**REQUIRED ACTION**. Among the lines of the data, copy those that hold "width".

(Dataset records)
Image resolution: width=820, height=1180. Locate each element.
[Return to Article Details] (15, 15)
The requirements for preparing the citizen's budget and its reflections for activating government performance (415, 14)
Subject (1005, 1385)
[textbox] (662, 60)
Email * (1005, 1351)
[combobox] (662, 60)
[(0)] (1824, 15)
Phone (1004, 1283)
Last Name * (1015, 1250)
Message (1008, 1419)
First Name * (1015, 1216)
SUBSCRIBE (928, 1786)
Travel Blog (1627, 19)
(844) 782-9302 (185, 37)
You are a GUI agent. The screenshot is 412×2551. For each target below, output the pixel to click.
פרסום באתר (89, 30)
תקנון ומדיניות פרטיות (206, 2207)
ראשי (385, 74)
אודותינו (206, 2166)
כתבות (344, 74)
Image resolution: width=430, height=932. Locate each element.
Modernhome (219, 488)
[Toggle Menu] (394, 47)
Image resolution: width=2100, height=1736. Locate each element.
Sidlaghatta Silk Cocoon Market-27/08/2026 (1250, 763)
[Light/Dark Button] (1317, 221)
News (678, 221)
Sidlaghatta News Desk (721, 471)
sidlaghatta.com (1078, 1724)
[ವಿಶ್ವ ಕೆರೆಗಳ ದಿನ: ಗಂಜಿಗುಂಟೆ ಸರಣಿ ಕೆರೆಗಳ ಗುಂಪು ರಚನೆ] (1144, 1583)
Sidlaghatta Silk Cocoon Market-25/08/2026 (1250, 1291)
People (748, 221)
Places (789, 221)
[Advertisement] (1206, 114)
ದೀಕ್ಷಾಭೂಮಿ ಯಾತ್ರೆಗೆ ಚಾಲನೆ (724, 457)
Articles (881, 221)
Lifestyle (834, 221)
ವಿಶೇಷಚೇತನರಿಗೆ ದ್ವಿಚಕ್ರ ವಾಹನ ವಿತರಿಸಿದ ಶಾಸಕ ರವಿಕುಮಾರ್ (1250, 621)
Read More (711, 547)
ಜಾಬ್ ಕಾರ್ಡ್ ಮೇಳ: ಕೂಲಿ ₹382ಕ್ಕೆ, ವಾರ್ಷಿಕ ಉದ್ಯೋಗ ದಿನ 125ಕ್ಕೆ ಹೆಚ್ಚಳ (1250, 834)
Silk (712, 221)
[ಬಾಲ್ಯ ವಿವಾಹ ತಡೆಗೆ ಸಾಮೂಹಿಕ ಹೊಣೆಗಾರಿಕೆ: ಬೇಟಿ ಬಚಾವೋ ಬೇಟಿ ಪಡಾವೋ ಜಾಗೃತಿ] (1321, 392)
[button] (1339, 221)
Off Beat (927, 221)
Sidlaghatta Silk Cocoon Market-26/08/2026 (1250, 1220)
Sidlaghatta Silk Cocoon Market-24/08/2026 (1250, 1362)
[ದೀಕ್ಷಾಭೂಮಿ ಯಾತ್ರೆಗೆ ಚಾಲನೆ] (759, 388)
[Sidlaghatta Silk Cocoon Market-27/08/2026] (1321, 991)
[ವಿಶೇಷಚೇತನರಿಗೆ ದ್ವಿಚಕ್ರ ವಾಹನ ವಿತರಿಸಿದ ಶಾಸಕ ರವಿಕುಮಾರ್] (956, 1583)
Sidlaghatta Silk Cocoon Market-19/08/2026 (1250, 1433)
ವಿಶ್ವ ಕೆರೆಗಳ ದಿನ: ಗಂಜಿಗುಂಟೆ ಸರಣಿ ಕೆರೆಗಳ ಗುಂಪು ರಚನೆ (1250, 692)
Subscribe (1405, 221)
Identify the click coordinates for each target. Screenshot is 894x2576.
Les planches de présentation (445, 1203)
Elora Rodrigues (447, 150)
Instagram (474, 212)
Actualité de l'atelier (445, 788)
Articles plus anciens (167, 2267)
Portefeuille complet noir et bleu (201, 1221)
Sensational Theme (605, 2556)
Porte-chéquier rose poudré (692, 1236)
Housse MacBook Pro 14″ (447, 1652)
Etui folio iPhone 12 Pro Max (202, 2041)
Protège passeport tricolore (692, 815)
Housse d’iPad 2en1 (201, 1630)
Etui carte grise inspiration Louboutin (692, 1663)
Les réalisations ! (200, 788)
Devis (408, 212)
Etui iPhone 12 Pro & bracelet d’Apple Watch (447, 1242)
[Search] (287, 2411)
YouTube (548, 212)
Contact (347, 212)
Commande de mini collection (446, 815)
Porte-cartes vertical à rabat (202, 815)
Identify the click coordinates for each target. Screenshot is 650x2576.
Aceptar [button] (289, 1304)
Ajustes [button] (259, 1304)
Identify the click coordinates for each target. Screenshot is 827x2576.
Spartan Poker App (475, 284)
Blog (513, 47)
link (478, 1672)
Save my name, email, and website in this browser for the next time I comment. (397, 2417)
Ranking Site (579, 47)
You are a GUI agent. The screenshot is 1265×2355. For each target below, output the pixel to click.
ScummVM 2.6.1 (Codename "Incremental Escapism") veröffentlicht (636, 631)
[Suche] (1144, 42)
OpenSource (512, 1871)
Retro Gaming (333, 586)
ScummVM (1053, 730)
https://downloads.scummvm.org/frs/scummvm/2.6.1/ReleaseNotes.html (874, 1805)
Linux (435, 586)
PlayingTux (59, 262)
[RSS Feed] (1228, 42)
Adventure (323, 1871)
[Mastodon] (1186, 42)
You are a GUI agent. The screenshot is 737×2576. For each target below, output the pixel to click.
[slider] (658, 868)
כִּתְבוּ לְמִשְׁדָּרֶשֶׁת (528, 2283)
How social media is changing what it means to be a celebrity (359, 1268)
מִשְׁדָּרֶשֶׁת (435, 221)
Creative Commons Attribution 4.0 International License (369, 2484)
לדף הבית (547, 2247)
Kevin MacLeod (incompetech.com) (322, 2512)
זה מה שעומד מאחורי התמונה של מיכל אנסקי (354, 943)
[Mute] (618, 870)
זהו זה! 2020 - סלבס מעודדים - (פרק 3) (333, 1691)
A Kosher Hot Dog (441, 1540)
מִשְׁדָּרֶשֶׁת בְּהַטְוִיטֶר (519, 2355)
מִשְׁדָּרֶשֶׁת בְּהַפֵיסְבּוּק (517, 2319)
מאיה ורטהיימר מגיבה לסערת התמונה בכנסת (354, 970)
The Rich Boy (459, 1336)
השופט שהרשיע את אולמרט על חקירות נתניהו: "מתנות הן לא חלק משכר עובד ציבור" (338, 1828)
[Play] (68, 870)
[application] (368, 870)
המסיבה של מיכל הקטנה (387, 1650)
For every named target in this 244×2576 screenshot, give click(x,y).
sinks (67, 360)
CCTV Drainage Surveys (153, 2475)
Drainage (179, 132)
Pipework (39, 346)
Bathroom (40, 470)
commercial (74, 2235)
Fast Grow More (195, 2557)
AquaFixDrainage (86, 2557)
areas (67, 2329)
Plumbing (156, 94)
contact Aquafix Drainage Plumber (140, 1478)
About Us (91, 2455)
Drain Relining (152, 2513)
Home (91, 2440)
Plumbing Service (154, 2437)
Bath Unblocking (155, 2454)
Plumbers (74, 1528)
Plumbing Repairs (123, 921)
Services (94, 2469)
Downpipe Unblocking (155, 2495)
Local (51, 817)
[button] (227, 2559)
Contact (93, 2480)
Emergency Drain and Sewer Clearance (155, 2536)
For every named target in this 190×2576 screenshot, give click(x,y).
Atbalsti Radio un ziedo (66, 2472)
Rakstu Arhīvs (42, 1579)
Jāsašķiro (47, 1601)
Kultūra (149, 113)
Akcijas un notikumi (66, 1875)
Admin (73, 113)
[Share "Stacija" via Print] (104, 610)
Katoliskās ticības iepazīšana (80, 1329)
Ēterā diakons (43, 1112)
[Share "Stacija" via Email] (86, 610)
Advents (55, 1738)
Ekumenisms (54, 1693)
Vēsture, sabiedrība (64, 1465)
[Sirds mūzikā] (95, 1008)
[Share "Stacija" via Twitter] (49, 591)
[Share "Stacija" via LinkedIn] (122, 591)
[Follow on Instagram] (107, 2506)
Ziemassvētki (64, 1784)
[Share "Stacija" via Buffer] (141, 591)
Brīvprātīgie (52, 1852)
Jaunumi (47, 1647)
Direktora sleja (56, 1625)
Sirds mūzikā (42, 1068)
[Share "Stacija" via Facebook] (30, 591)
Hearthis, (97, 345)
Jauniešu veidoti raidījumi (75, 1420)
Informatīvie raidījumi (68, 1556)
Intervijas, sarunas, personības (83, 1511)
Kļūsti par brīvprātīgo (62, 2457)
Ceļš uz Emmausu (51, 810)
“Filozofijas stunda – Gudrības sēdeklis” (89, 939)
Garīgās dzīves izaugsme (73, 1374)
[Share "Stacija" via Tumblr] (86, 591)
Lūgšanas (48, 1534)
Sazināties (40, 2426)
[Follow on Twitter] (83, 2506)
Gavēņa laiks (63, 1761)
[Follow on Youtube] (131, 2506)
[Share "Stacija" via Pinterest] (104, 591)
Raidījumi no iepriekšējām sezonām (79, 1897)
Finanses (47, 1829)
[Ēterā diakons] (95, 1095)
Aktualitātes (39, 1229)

**EXERCISE OUTPUT**.
Image resolution: width=820, height=1180. Locate each element.
Image resolution: width=430, height=932. Locate each element.
Image resolution: width=2100, height=1736. Locate each element.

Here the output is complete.